WHAT YOU ARE ASKED TO DO:
Give again, word for word, each line below starting at the one that contains "How do I perform: Click the magnifier" and ending at the one that contains "You are a computer-use agent. The height".

###

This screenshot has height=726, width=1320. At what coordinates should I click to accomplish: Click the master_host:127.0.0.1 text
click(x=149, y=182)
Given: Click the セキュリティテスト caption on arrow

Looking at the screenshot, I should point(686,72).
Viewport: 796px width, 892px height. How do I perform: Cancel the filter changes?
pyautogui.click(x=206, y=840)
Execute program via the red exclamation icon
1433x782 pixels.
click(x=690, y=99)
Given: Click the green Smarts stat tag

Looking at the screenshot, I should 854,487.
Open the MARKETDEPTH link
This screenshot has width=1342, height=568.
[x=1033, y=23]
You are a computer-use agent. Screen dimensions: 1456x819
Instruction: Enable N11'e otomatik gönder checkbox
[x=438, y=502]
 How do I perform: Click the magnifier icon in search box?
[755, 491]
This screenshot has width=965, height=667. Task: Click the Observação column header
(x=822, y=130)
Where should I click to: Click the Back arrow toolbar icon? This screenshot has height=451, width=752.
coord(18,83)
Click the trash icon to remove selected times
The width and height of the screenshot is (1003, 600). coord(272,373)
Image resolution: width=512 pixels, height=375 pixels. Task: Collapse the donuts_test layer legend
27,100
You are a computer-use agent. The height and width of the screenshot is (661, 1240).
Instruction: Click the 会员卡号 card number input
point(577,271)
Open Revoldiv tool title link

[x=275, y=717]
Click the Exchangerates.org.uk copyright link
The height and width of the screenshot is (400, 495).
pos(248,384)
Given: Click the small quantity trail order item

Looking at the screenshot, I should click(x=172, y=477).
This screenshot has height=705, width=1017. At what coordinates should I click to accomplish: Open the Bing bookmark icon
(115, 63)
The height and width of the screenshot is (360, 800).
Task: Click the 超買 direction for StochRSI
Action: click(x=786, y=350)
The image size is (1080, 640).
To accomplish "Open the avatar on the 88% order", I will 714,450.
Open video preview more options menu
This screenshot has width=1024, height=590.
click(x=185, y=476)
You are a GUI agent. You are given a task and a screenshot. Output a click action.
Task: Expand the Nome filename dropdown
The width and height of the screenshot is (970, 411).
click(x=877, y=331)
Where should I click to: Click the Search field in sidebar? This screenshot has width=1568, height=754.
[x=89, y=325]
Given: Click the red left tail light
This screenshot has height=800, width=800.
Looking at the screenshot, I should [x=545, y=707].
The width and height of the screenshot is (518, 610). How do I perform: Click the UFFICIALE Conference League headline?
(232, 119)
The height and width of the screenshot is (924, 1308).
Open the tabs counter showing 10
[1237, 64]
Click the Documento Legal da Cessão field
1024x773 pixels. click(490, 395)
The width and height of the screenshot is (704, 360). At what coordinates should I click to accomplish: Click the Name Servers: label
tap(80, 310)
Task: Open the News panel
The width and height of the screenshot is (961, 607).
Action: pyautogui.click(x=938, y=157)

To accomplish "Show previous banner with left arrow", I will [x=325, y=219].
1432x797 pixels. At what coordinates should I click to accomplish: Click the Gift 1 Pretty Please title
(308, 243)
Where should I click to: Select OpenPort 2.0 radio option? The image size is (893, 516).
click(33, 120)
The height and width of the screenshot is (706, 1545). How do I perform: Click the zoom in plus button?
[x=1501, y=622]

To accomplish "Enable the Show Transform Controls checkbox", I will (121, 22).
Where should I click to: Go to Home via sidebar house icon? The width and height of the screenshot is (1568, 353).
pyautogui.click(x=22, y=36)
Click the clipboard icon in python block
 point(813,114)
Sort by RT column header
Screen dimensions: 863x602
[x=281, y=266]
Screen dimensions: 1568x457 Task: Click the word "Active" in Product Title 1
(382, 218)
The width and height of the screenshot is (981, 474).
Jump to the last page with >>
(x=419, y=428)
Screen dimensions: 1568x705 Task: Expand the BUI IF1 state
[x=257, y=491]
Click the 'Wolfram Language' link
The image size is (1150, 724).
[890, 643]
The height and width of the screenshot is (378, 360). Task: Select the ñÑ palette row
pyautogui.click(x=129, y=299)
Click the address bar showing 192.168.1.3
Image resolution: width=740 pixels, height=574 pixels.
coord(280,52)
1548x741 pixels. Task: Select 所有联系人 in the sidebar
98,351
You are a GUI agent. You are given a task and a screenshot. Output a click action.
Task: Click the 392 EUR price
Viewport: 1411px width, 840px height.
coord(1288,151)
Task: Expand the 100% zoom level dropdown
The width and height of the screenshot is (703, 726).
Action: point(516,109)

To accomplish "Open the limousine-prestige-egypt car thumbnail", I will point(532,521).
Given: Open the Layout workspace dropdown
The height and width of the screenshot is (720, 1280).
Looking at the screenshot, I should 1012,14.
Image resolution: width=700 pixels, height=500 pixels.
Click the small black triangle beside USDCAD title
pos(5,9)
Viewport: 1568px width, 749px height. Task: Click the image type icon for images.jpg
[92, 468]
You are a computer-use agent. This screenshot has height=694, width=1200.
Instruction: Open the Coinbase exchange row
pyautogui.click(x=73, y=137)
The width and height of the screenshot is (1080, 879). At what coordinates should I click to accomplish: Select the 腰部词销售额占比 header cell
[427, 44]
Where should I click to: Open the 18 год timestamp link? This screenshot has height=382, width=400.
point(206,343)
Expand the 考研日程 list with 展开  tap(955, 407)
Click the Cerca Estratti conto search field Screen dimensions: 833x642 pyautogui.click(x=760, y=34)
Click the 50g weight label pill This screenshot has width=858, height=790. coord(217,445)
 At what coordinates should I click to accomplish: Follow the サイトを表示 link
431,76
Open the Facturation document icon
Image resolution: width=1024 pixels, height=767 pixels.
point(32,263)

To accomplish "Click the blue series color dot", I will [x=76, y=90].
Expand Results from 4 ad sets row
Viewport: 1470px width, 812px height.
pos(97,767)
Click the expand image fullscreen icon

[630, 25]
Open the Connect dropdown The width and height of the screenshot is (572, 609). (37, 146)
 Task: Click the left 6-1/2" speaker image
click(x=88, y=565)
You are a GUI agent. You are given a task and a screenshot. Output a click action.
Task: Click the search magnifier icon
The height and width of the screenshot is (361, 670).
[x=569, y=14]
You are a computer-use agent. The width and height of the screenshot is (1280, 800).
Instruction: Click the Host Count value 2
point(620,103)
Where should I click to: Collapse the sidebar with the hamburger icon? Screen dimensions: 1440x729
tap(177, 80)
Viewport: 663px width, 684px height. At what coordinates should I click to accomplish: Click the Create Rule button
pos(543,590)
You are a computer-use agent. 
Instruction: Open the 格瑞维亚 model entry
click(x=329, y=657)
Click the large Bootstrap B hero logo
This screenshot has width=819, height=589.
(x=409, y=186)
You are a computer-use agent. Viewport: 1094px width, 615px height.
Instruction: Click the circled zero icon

###

RESULT FOR THIS TASK:
 How do I perform: Click the magnifier icon in search box?
[755, 491]
This screenshot has width=965, height=667. Task: Click the Observação column header
(x=822, y=130)
Where should I click to: Click the Back arrow toolbar icon? This screenshot has height=451, width=752.
coord(18,83)
Click the trash icon to remove selected times
The width and height of the screenshot is (1003, 600). coord(272,373)
Image resolution: width=512 pixels, height=375 pixels. Task: Collapse the donuts_test layer legend
27,100
You are a computer-use agent. The height and width of the screenshot is (661, 1240).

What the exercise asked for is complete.